俺は今日気づいた。人々が勇戦戦争によって苦しんでいることを。どうにか止めることはできないのであろうか。
フランコさんが食器を洗う音が二階から聞こえてくる。では、そろそろ寝るか。そう思った瞬間、窓から声が聞こえるような気がした。窓を見ると、赤い武装をした俺と同年代ぐらいの女性がいる。
「中に入れてもらえないですか? 魔王軍に追いかけられているのです」
俺は少し悩んだが、女性を中に入れることにした。
「ありがとうございます! この御恩は忘れません」
俺は近くにあった机の上のコップに水を注いで渡した。女性は、渡した水をゆっくり飲んでいく。
「今日ここに泊まることはできないでしょうか?」
「はい、どうぞ」
「注文が多くて申し訳ございません」
「いいんですよ」
俺は女性にシャワールームに案内した。
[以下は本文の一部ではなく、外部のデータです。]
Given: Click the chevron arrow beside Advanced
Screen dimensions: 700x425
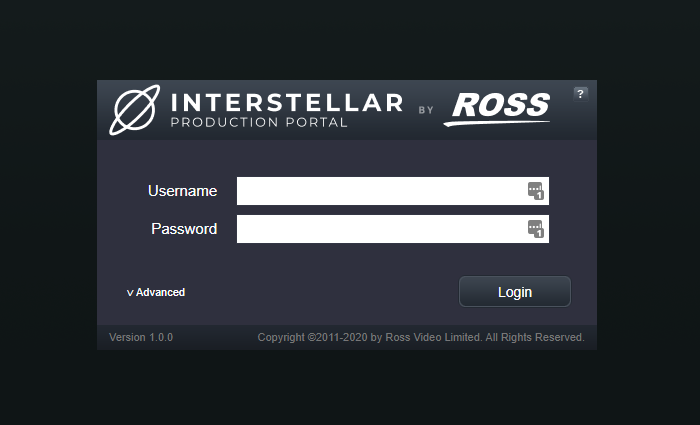Looking at the screenshot, I should pos(130,293).
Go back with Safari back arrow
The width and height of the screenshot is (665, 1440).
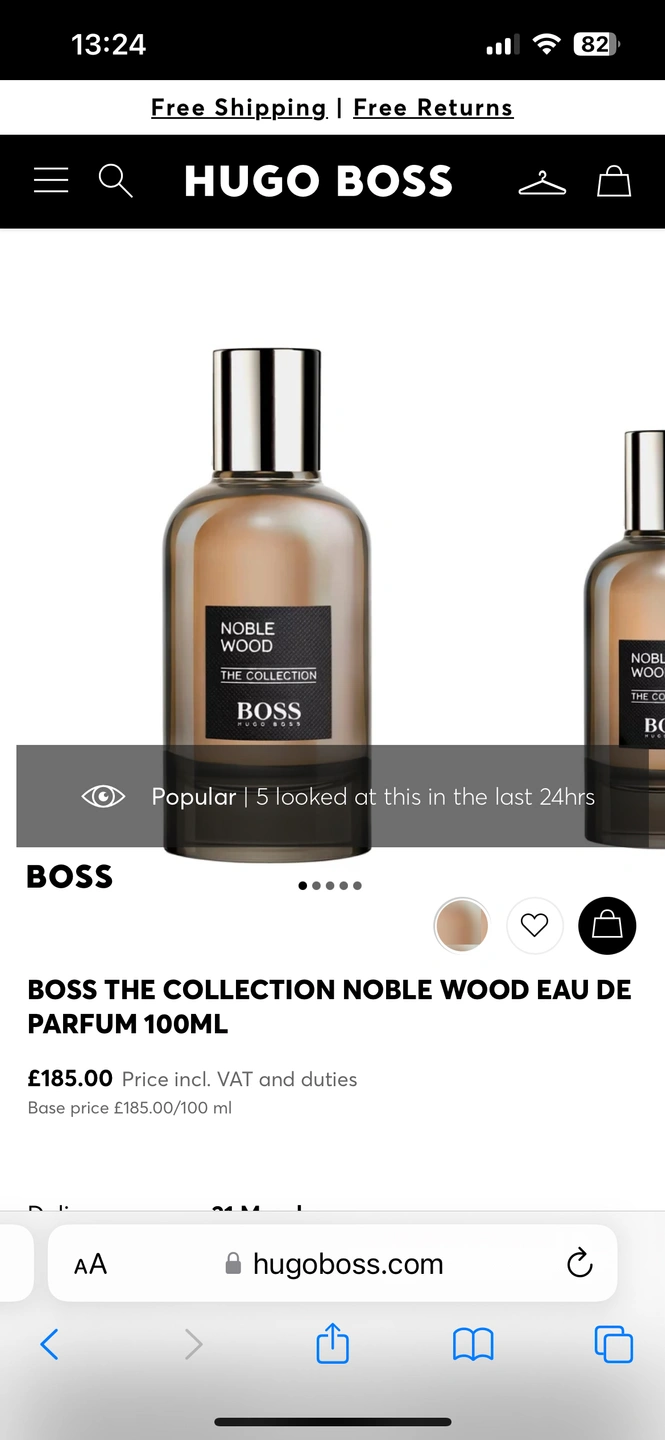tap(49, 1344)
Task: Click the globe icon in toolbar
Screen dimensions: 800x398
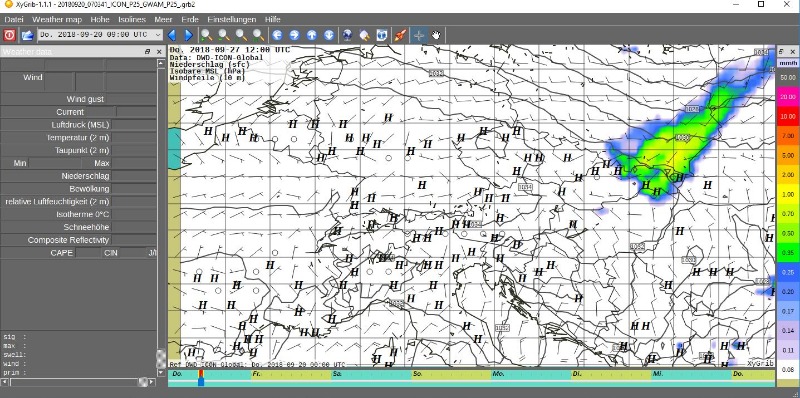Action: coord(347,35)
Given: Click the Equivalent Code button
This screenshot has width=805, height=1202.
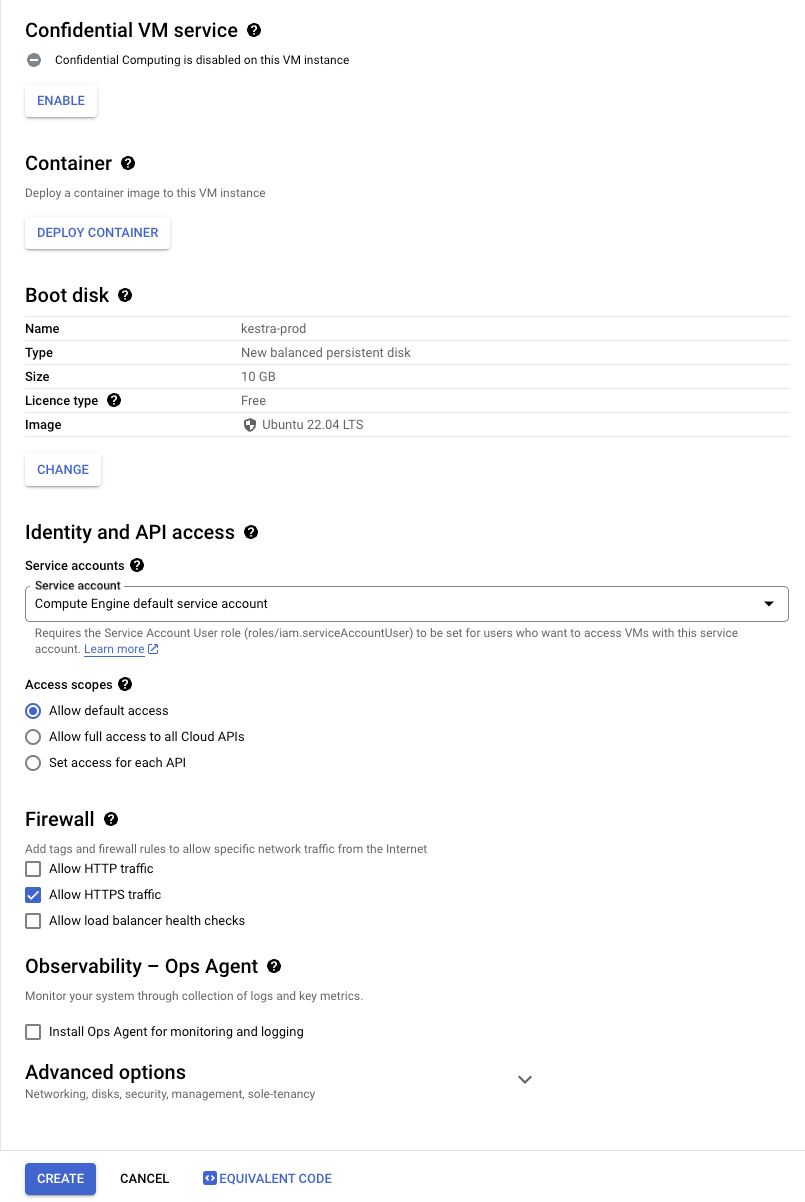Looking at the screenshot, I should click(267, 1179).
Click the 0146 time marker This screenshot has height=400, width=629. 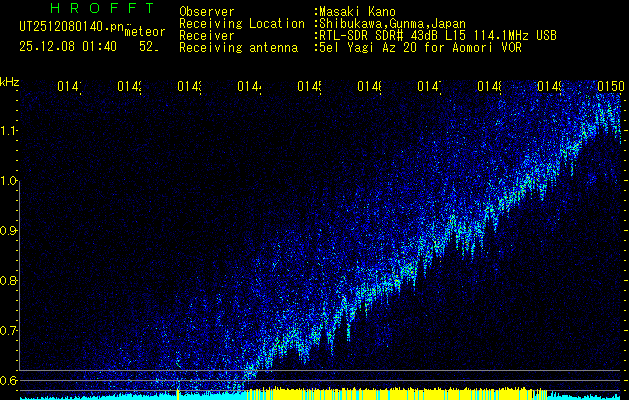click(x=369, y=86)
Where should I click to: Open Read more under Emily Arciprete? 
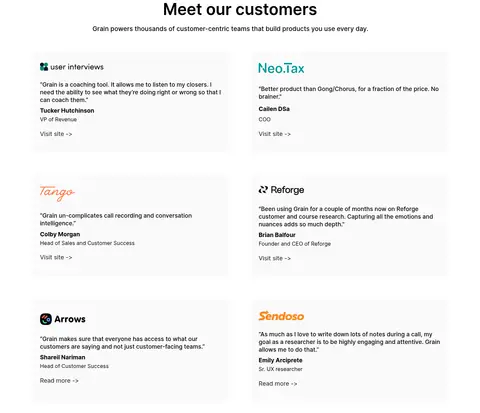pos(278,384)
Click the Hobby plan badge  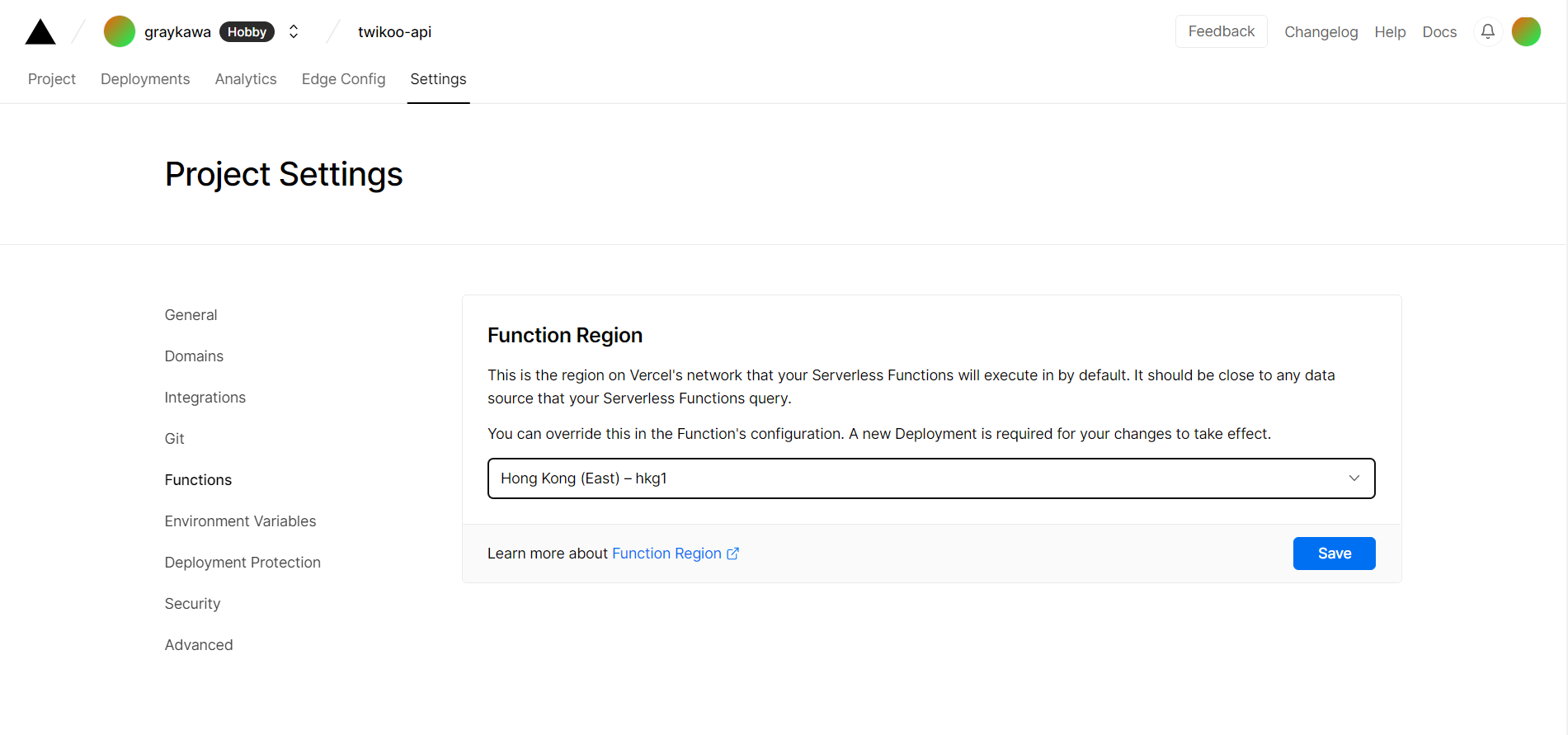(247, 31)
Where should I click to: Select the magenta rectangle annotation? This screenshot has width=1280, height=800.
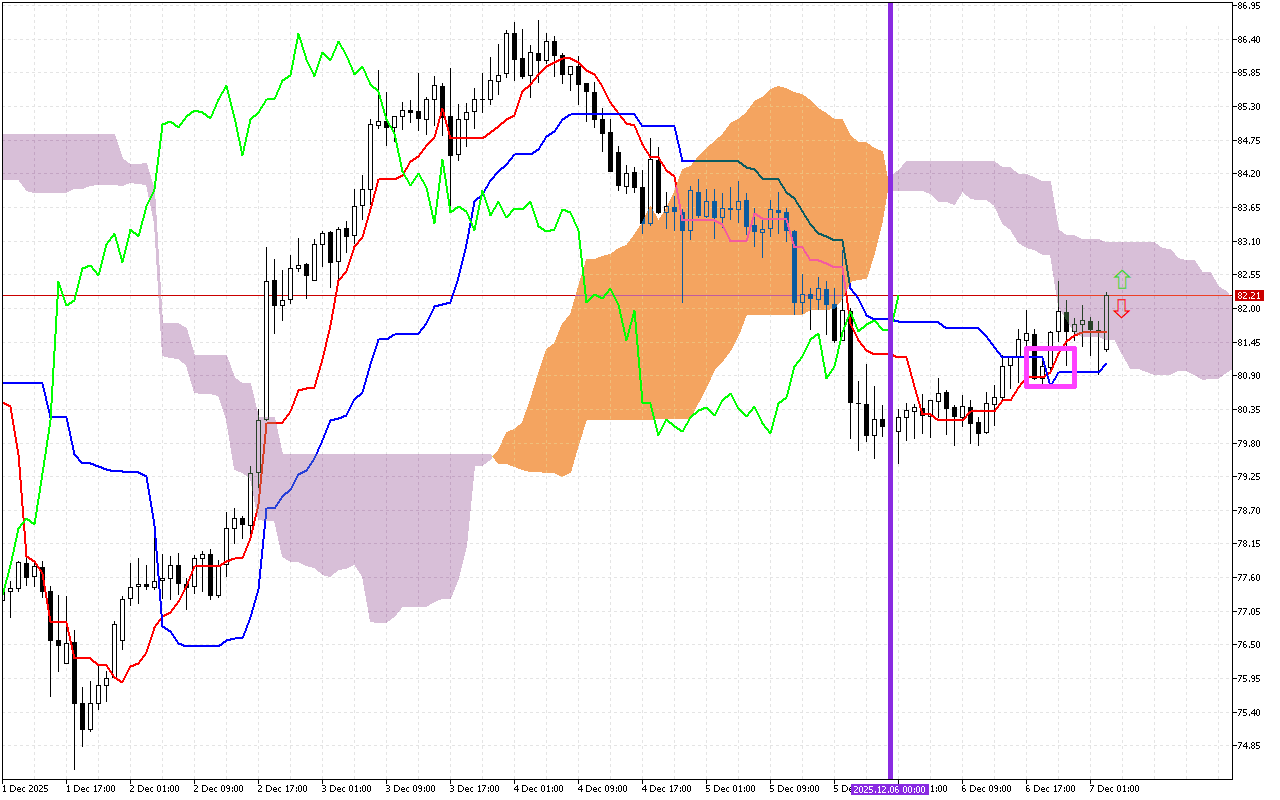point(1050,349)
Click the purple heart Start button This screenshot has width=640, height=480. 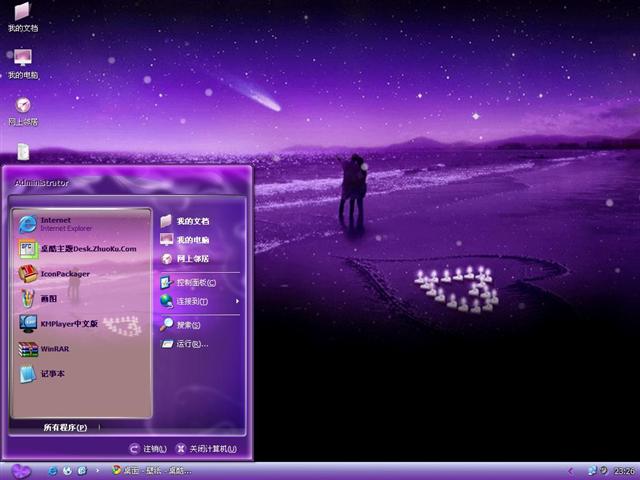(x=20, y=470)
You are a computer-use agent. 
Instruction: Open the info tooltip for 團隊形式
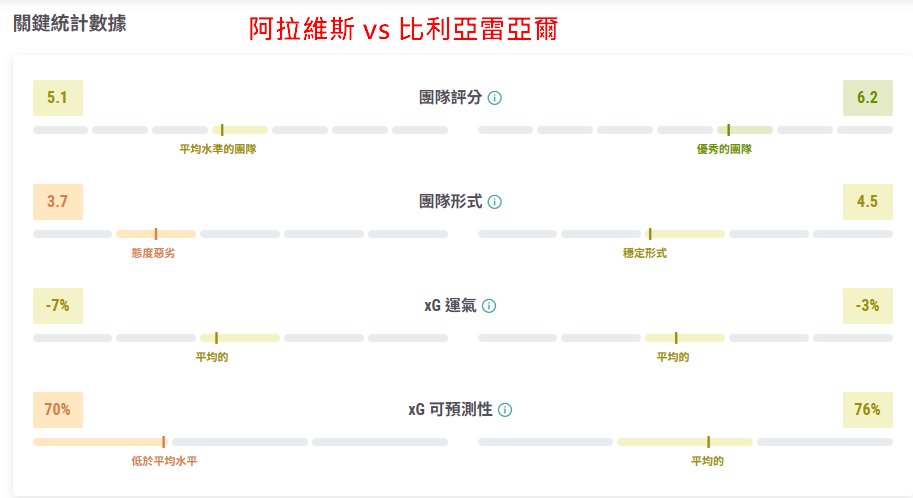coord(495,202)
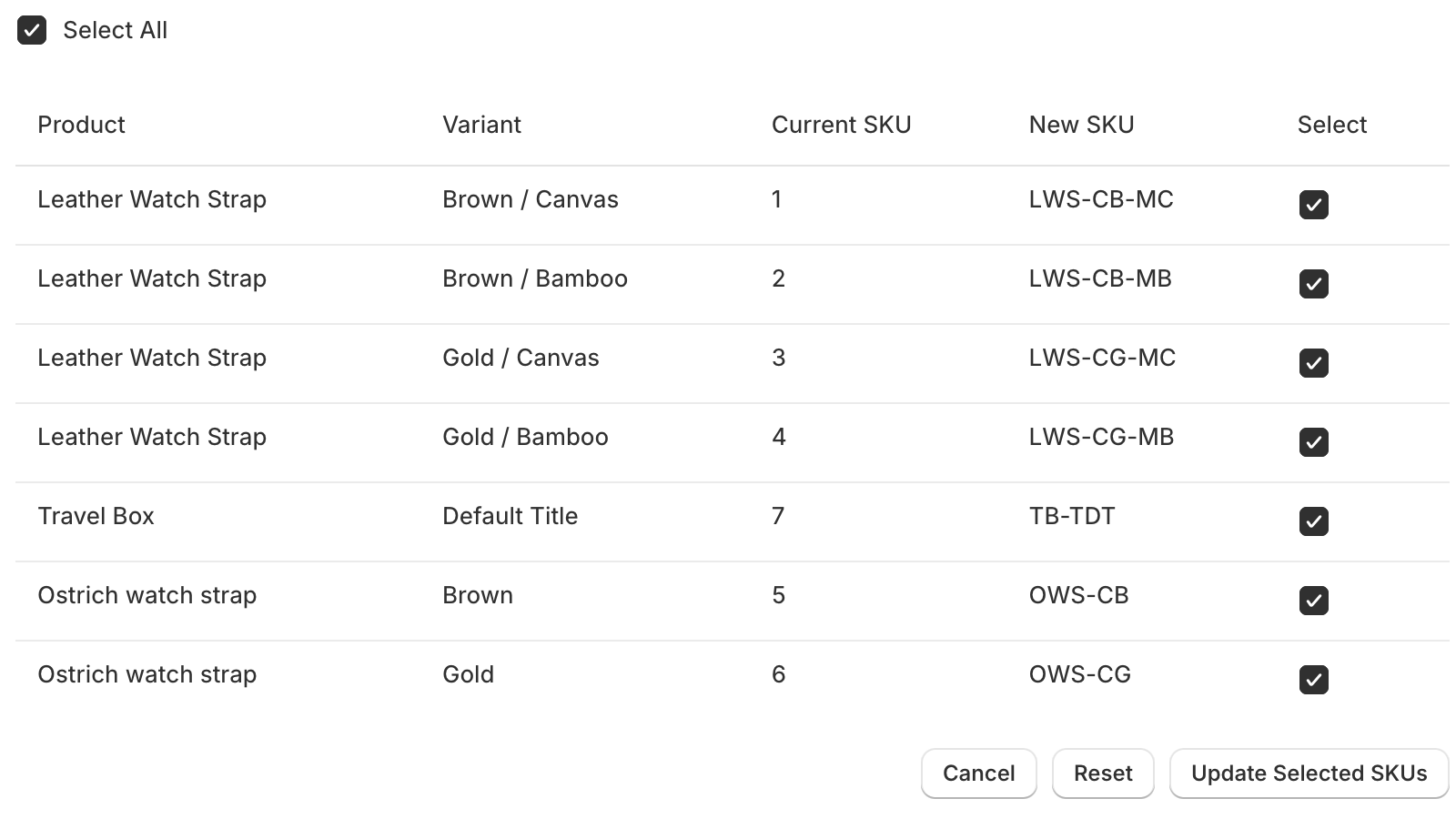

女性は俺に一礼して入っていく。
すると女性が帰ってきた。体にタオルを巻いたためだったため、服を貸すことになった。
「そういえば、私の名前言い忘れてましたね。私の名前はマリーです。あなたの名前も聞かせてください」
「俺はマゼルです」
「マゼル……!まさか、魔王の仲間ではないですよね?」
「いや、昨日この世界に転移したばっかりですよ」
「勘違いしてしまってすみませんでした」
「大丈夫ですよ、それよりもなぜあなたは魔王軍に追いかけられているのですか?」
「私は勇者の仲間であり、魔王軍の機密情報を得たのですが追いかけられるはめになってしまって……」
「大変ですね……」
俺は仕方なく床で寝ることにした。
「ベット使わないんですか?」
「大丈夫です。マリーさんはベットで寝てください」
俺は床に倒れ、眠りについた。マリーさんはまだ起きているようだ。
「マゼルさん、この恩はいつかお返しします」
マリーさんから聞こえた今日最後の声だった。